Text under study —
# Realtek AC 97 Audio - Drivers Won't Install



## lisanicol245 (Oct 6, 2012)

Hi I have downloaded the latest drivers from the realtek website and they wont install. It says that it is unknown publisher and keeps asking me again and again during installation. I've tried updating, Installing in safe mode, Turning Ac off in the bios and installing ect. I cant get it to work it says No Audio output device installed. My brain is starting to hurt! Can someone help?


----------



## Rich-M (May 2, 2007)

Sorry we simply need more than that to help you. Please fill in what you can so we can get started.

Computer: Brand Name & Model #

Age of system and relevant components if different :

CPU: Brand, speed

Ram: Type, amount, speed

PSU: Make and model (wattage)

Operating system: Windows 98, 98SE, ME, XP Home, XP Pro, Vista or Other

Do you run Anti-Virus software: Brand Name, version #, is it up to date?

[/COLOR]For Video or Graphic problems:

Video Card: Brand Name, type, speed, Chipset, driver version and date

Video settings: resolution, advanced settings

For Internet problems:

Modem: Brand name and date of driver

Type connection: dial-up, cable, sat/DSL, other

Browser: IE, Netscape, Firefox, Sea Monkey and version #

For Network problems:

LAN or ethernet card(s) or adapters: Brand, # of cards

Router: Brand name, type

# machines on network

Network settings and IP configuration


Please state your specific problem and when it started

Did you change anything, install any hardware or software before the problem started?

List any recently installed software

List software running in background ie: anti-virus program, mail programs, backup software.
(Run,msconfig,ok,startup) and what is checked

Any power disruption or incomplete shutdowns

Failed Scandisk/chkdsk or defrag attempts

Use of any “tune-up” utilities, registry utilities, system diagnostics, other third party utility software

Recent downloaded software


This information may be of critical importance in locating and correcting the source of your problem. Please note any additional information or detail about the problem that may be of value in our assessment of the problem.


Thank you. 
__________________


----------



## lisanicol245 (Oct 6, 2012)

AMD Athalon 64 dual core proccesor 4200+ 2.21ghz

2g. ram

Vista 32 bit

Chrome

Asus - Realtek Ac Audio

Not sure how old the comp is id say max around 6 years.

Well my computer started blue screening, i had the hard drives checked theyre fine i was told it was my ram so I checked it all and have removed the faulty 1. All of my backups were void due to the hard drives being checked. So i reinstalled windows incl ac audio drivers and worked fine until i restarted then i get no audio output device installed. Ive tried everything i can to get the driver to reinstall but it wont finish the installation. Ive given all of the info i know how to get hold of. I dont have avg installed yet as im on a fresh windows os,. Is there any other information u need if so please can you tell me what i need to do to provide it thanx.


----------



## Rich-M (May 2, 2007)

Information shown —
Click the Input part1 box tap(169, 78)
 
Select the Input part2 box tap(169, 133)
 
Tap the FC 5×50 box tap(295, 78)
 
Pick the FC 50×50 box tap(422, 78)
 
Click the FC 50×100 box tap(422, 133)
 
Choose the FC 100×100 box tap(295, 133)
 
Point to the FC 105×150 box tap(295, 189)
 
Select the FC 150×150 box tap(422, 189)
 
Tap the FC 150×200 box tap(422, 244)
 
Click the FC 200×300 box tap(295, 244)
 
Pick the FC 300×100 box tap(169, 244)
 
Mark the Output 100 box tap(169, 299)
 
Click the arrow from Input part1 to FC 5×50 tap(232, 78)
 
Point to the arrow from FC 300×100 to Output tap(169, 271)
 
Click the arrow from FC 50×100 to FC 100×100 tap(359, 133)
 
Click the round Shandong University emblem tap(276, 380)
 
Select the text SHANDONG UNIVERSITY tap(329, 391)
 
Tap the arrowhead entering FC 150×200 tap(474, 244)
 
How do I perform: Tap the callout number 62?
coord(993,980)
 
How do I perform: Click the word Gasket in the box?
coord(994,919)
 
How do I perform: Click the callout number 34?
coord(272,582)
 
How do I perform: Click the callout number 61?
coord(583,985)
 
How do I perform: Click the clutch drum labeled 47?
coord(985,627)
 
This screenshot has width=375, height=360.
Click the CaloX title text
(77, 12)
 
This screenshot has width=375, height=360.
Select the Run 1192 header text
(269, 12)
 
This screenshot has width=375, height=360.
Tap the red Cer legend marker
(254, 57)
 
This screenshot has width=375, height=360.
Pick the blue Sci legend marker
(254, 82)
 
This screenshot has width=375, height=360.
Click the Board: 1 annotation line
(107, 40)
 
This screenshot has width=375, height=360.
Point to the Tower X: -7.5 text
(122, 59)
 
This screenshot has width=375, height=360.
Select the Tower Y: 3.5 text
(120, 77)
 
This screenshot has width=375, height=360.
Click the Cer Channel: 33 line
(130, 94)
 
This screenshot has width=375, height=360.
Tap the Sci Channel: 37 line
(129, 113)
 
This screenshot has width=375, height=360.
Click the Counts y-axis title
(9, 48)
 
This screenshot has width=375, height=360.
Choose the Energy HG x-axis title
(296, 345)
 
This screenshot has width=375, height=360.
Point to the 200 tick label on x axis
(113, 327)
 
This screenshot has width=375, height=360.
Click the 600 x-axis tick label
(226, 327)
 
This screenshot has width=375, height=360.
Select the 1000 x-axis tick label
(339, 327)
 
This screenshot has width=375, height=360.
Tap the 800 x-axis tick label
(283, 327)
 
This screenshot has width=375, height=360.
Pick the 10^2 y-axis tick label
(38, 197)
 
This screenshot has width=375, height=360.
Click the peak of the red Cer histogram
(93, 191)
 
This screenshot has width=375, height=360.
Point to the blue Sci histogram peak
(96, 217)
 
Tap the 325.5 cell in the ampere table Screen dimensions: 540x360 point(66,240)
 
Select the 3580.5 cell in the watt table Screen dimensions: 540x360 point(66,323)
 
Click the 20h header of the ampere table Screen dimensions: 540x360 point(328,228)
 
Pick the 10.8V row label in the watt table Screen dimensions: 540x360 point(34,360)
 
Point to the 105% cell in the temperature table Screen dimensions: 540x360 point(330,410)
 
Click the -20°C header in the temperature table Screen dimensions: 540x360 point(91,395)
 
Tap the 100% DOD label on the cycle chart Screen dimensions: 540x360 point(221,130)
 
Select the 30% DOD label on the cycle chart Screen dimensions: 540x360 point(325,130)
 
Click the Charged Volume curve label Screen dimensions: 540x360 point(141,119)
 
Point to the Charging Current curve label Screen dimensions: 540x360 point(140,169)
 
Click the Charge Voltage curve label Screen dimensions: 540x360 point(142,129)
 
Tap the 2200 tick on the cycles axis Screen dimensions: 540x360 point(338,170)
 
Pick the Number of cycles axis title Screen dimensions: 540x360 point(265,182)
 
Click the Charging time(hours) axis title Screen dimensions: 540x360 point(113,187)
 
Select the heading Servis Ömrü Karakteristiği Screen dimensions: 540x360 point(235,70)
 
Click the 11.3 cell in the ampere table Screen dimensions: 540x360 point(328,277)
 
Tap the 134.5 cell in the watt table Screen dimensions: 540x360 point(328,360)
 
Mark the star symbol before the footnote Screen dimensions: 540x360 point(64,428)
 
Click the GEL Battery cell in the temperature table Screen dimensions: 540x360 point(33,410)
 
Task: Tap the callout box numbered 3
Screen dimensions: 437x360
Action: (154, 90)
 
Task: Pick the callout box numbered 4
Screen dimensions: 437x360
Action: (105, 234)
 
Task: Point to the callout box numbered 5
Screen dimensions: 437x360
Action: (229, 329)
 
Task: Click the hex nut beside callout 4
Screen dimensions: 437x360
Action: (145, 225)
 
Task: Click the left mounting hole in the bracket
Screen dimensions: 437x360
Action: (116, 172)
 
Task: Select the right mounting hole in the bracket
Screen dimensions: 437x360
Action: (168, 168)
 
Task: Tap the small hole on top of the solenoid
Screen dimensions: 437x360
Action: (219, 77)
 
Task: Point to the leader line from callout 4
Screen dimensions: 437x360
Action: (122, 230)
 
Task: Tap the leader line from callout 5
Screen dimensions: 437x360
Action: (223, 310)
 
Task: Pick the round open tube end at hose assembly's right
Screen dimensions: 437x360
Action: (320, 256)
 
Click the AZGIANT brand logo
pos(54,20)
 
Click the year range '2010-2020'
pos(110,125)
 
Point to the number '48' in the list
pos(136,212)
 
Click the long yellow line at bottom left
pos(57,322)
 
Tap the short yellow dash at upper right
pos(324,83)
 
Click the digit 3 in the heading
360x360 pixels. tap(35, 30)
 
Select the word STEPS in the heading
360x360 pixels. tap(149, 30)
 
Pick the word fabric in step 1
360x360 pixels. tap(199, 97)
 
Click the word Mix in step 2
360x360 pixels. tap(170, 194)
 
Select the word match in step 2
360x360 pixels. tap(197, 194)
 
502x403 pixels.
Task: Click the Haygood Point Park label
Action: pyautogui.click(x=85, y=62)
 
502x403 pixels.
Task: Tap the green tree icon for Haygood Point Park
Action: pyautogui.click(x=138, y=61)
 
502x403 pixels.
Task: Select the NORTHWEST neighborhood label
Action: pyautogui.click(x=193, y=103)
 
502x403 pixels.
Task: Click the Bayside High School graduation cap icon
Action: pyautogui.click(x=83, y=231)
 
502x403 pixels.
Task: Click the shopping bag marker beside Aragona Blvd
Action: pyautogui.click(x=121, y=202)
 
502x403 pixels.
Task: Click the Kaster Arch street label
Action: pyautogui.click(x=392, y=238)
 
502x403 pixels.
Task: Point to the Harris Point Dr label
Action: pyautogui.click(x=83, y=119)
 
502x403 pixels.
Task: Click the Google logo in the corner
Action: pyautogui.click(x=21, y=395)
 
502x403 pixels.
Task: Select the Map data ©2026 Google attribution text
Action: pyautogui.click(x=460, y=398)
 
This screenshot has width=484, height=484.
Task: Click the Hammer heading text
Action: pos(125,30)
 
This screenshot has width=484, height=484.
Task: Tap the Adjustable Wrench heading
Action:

Work item A — Please retype the Realtek audio driver thread word for word, starting at "# machines on" and ending at "programs, backup software.".
Work item B — Write the next part of the Realtek audio driver thread, picking up after its final line.

Exercise output A —
# machines on network

Network settings and IP configuration


Please state your specific problem and when it started

Did you change anything, install any hardware or software before the problem started?

List any recently installed software

List software running in background ie: anti-virus program, mail programs, backup software.

Exercise output B —
The driver you need for audio would be from the Asus website not Realtek so you need the motherboard model as well. This standalone version should give you that then go to Asus website.
SIW | System Information for Windows by Gabriel Topala
You also should be able to read the model number on the motherboard usually right under or near the video card slot or under the chipset.


----------



## pip22 (Aug 22, 2004)

The driver won't install probably because you're downloading them from the wrong website.
You must only download the driver from your PC or laptop maker's website. That applies to all the drivers for your system except add-on cards and external devices.


----------



## lisanicol245 (Oct 6, 2012)

I have downloaded the audio drivers for the A8n Sli Deluxe from the asus website the install shield wizard does the same thing it stops responding when it asks me wether i want to install knowing its from an unknown publisher. I cant seem to find a download that is for vista 32bit though.

ASUSTeK Computer Inc. -Support- Drivers and Download A8N-SLI Deluxe 

this is the website i used.


----------



## Rich-M (May 2, 2007)

Go ahead and use the driver, that only means Asus won't pay MS to have it certified is all.


----------



## lisanicol245 (Oct 6, 2012)

Thats the point tho i click accept and/or decline and it still doesn't install.


----------



## Rich-M (May 2, 2007)

Oh ok I misunderstood you.


----------



## lisanicol245 (Oct 6, 2012)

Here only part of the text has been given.